[PATCH v2 0/2] x86/xen: avoid 32-bit writes to PTEs in PV PAE guests

linux-kernel.vger.kernel.org archive mirror
 help / color / mirror / Atom feed

* [PATCH v2 0/2] x86/xen: avoid 32-bit writes to PTEs in PV PAE guests
@ 2018-08-21 15:37 Juergen Gross
  2018-08-21 15:37 ` [PATCH v2 1/2] x86/xen: don't write ptes directly in 32-bit PV guests Juergen Gross
                   ` (3 more replies)
  0 siblings, 4 replies; 8+ messages in thread
From: Juergen Gross @ 2018-08-21 15:37 UTC (permalink / raw)
  To: linux-kernel, xen-devel, x86
  Cc: boris.ostrovsky, hpa, tglx, mingo, Juergen Gross

While the hypervisor emulates plain writes to PTEs happily, this is
much slower than issuing a hypercall for PTE modifcations. And writing
a PTE via two 32-bit write instructions (especially when clearing the
PTE) will result in an intermediate L1TF vulnerable PTE.

Writes to PAE PTEs should always be done with 64-bit writes or via
hypercalls.

Juergen Gross (2):
  x86/xen: don't write ptes directly in 32-bit PV guests
  x86/pae: use 64 bit atomic xchg function in native_ptep_get_and_clear

 arch/x86/include/asm/pgtable-3level.h | 7 +++----
 arch/x86/xen/mmu_pv.c                 | 7 +++----
 2 files changed, 6 insertions(+), 8 deletions(-)

-- 
2.13.7


^ permalink raw reply	[flat|nested] 8+ messages in thread

* [PATCH v2 1/2] x86/xen: don't write ptes directly in 32-bit PV guests
  2018-08-21 15:37 [PATCH v2 0/2] x86/xen: avoid 32-bit writes to PTEs in PV PAE guests Juergen Gross
@ 2018-08-21 15:37 ` Juergen Gross
  2018-08-21 15:37 ` [PATCH v2 2/2] x86/pae: use 64 bit atomic xchg function in native_ptep_get_and_clear Juergen Gross
                   ` (2 subsequent siblings)
  3 siblings, 0 replies; 8+ messages in thread
From: Juergen Gross @ 2018-08-21 15:37 UTC (permalink / raw)
  To: linux-kernel, xen-devel, x86
  Cc: boris.ostrovsky, hpa, tglx, mingo, Juergen Gross

In some cases 32-bit PAE PV guests still write PTEs directly instead of
using hypercalls. This is especially bad when clearing a PTE as this is
done via 32-bit writes which will produce intermediate L1TF attackable
PTEs.

Change the code to use hypercalls instead.
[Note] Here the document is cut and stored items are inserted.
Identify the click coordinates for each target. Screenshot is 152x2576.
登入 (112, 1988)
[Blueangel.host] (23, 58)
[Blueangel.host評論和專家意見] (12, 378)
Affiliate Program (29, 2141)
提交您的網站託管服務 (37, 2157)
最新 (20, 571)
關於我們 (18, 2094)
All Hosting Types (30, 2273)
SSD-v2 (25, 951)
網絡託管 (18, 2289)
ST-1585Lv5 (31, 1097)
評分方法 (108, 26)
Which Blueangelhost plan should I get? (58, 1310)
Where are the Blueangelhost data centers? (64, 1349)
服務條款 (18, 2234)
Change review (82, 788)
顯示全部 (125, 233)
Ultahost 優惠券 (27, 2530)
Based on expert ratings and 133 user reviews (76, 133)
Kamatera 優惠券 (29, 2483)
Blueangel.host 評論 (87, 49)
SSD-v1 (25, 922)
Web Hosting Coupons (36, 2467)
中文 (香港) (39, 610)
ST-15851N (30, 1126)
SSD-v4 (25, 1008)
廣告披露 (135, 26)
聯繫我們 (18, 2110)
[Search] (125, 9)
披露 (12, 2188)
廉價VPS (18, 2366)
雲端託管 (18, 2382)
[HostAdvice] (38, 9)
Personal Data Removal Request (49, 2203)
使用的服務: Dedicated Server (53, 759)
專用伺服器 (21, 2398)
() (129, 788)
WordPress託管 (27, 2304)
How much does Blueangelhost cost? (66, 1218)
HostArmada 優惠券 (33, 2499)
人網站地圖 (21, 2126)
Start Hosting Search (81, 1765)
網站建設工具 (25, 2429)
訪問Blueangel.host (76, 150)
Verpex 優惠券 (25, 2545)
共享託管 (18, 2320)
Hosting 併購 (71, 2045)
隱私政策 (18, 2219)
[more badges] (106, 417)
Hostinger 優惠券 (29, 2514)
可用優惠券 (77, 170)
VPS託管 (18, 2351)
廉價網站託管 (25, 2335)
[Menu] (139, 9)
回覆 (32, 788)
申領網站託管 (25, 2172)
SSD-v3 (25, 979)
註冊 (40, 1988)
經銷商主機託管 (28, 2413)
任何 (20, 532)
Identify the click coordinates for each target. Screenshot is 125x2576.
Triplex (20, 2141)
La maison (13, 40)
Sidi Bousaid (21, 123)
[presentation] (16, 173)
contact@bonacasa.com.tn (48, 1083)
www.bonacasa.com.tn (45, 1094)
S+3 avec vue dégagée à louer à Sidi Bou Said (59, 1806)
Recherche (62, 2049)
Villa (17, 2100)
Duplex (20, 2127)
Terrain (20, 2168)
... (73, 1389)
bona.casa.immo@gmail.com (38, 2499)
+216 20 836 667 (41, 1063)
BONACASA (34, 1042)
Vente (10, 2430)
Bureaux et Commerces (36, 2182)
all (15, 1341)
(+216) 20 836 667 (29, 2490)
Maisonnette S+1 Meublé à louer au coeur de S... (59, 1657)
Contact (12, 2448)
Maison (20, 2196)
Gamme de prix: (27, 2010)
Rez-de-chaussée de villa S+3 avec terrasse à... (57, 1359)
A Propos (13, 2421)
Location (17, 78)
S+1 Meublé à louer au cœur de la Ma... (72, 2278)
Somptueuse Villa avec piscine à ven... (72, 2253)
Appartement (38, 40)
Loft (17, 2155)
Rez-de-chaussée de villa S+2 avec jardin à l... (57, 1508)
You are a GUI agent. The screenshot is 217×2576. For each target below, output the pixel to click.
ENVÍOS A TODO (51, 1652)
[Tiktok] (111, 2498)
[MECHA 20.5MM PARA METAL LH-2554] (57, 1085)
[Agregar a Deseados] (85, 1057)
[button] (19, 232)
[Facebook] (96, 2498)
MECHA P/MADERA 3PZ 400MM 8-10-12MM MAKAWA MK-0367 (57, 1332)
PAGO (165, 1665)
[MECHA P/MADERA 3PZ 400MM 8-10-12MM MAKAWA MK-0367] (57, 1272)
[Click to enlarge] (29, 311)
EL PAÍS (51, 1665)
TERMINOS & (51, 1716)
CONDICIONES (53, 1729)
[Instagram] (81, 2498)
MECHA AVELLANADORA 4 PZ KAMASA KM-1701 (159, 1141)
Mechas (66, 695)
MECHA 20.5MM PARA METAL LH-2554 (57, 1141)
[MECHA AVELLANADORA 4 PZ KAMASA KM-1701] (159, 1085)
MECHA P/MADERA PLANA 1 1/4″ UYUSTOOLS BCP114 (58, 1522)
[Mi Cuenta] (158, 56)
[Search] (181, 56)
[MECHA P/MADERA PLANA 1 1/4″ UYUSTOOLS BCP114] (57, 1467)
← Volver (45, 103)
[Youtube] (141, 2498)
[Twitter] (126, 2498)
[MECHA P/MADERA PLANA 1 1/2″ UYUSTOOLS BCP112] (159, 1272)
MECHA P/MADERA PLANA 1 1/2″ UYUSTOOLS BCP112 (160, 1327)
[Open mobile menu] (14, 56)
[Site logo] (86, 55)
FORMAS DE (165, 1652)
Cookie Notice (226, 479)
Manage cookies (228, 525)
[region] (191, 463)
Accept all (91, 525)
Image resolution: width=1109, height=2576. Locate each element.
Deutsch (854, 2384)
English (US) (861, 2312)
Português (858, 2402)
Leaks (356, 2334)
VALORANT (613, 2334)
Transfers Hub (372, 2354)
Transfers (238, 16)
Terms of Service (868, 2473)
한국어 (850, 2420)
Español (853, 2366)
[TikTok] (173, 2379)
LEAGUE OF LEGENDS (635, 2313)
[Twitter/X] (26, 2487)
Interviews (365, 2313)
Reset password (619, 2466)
Signed-off-by: Juergen Gross <jgross@suse.com>
Reviewed-by: Jan Beulich <jbeulich@suse.com>
---
 arch/x86/xen/mmu_pv.c | 7 +++----
 1 file changed, 3 insertions(+), 4 deletions(-)

diff --git a/arch/x86/xen/mmu_pv.c b/arch/x86/xen/mmu_pv.c
index 9e7012858420..9396b4d17064 100644
--- a/arch/x86/xen/mmu_pv.c
+++ b/arch/x86/xen/mmu_pv.c
@@ -434,14 +434,13 @@ static void xen_set_pud(pud_t *ptr, pud_t val)
 static void xen_set_pte_atomic(pte_t *ptep, pte_t pte)
 {
 	trace_xen_mmu_set_pte_atomic(ptep, pte);
-	set_64bit((u64 *)ptep, native_pte_val(pte));
+	__xen_set_pte(ptep, pte);
 }
 
 static void xen_pte_clear(struct mm_struct *mm, unsigned long addr, pte_t *ptep)
 {
 	trace_xen_mmu_pte_clear(mm, addr, ptep);
-	if (!xen_batched_set_pte(ptep, native_make_pte(0)))
-		native_pte_clear(mm, addr, ptep);
+	__xen_set_pte(ptep, native_make_pte(0));
 }
 
 static void xen_pmd_clear(pmd_t *pmdp)
@@ -1569,7 +1568,7 @@ static void __init xen_set_pte_init(pte_t *ptep, pte_t pte)
 		pte = __pte_ma(((pte_val_ma(*ptep) & _PAGE_RW) | ~_PAGE_RW) &
 			       pte_val_ma(pte));
 #endif
-	native_set_pte(ptep, pte);
+	__xen_set_pte(ptep, pte);
 }
 
 /* Early in boot, while setting up the initial pagetable, assume
-- 
2.13.7


^ permalink raw reply related	[flat|nested] 8+ messages in thread

* [PATCH v2 2/2] x86/pae: use 64 bit atomic xchg function in native_ptep_get_and_clear
  2018-08-21 15:37 [PATCH v2 0/2] x86/xen: avoid 32-bit writes to PTEs in PV PAE guests Juergen Gross
  2018-08-21 15:37 ` [PATCH v2 1/2] x86/xen: don't write ptes directly in 32-bit PV guests Juergen Gross
@ 2018-08-21 15:37 ` Juergen Gross
  2018-08-21 15:57   ` [Xen-devel] " Jan Beulich
  2018-08-26 10:25   ` Thomas Gleixner
  2018-08-27 16:03 ` [Xen-devel] [PATCH v2 0/2] x86/xen: avoid 32-bit writes to PTEs in PV PAE guests Jason Andryuk
  2018-08-27 19:25 ` Boris Ostrovsky
  3 siblings, 2 replies; 8+ messages in thread
From: Juergen Gross @ 2018-08-21 15:37 UTC (permalink / raw)
  To: linux-kernel, xen-devel, x86
  Cc: boris.ostrovsky, hpa, tglx, mingo, Juergen Gross

Using only 32-bit writes for the pte will result in an intermediate
L1TF vulnerable PTE. When running as a Xen PV guest this will at once
switch the guest to shadow mode resulting in a loss of performance.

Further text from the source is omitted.